Number Two: Contact your attorney.
It is essential that you have legal counsel throughout the self disclosure process. There are simply too many ways to botch a well-intended, self disclosure into a casus belli for the government. For example, OIG allows three options for self disclosure; however, one option requires prior approval from OIG. Your counsel needs to maintain your self disclosure between the allowable, navigational beacons.
Number Three: Act timely.
You have 60-days to report and pay. Section 1128J(d)(2) of the Social Security Act requires that a Medicare or Medicaid overpayment be reported and returned by the later of (1) the date that is 60 days after the date on which the overpayment was identified or (2) the date any corresponding cost report is due, if applicable. See blog.
If you have a Medicare issue, please continue to Number Four. If your issue is Medicaid only, please skip Number Four and go to Number Five. If your issue concerns both Medicare and Medicaid, continue with Number Four and Five (skip nothing).
Number Four: Review the OIG Self Disclosure Protocol (for Medicare).
OIG publishes a Self Disclosure Protocol. Read it. Print it. Frame it. Wear it. Memorize it.
Since 2008, OIG has resolved 235 self disclosure provider cases through settlements. In all but one of these cases, OIG released the disclosing parties from permissive exclusion without requiring any integrity measures. What that means is that, even if you self disclose, OIG has the authority to exclude you from the Medicare system. However, if you self disclose, may the odds be ever in your favor!
Number Five: Review your state’s self disclosure protocol.
While every state differs slightly in self disclosure protocol, it is surprising how similar the protocol is state-to-state. In order to find your state’s self disclosure protocol, simply Google: “[insert your state] Medicaid provider self disclosure protocol.” In most cases, you will find that your state’s protocol is less burdensome than OIG’s.
On the state-side, you will also find that the benefits of self disclosure, generally, are even better than the benefits from the federal government.

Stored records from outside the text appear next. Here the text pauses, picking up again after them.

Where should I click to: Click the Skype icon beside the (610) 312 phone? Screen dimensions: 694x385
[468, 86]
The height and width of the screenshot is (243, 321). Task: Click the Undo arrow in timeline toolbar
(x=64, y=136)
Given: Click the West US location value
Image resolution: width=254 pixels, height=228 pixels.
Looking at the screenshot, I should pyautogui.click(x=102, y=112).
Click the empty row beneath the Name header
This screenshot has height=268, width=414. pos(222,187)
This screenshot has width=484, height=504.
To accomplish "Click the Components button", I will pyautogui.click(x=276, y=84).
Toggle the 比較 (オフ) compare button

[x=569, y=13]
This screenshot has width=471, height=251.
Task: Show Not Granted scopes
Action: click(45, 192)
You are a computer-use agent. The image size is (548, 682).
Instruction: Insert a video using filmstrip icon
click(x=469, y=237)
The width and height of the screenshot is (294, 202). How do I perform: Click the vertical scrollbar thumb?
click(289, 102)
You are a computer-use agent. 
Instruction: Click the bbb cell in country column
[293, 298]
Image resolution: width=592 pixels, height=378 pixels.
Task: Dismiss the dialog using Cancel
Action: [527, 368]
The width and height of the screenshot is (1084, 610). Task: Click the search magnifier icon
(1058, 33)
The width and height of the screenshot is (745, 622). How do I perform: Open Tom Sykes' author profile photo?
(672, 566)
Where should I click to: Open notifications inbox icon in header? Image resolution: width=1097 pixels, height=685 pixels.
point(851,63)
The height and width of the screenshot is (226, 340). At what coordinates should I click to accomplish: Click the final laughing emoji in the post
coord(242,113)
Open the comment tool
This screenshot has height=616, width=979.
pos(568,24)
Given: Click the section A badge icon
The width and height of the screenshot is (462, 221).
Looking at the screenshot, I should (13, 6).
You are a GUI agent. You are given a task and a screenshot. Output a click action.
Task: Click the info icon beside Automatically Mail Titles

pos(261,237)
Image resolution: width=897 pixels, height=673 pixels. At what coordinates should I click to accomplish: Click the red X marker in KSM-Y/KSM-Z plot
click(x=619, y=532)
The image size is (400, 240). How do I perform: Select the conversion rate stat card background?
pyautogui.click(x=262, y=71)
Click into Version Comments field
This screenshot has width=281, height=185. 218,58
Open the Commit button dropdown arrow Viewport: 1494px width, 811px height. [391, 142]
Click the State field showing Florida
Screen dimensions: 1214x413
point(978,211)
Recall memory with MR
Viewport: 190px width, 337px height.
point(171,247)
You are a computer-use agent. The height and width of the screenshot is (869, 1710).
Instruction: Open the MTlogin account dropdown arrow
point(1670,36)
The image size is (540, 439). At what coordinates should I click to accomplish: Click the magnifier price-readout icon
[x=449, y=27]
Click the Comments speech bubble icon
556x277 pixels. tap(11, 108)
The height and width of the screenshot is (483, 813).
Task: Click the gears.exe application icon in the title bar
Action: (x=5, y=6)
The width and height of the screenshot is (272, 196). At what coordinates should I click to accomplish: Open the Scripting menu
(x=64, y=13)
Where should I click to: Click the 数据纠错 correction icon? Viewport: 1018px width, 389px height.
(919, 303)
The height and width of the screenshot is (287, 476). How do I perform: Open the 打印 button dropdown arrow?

In most states, self disclosure results in no penalties (as long as you follow the correct protocol and do not hide anything).
Number Six: Draft your self disclosure report.
Your self disclosure report must contain certain criteria. Review the Federal Registrar for everything that needs to be included.
It is important to remember that you are only responsible for self disclosures going back six years (on the federal side).
Mail the report to:
330 Independence Avenue, Room 5527
Washington, DC 20201
Or you can self disclose online at this link.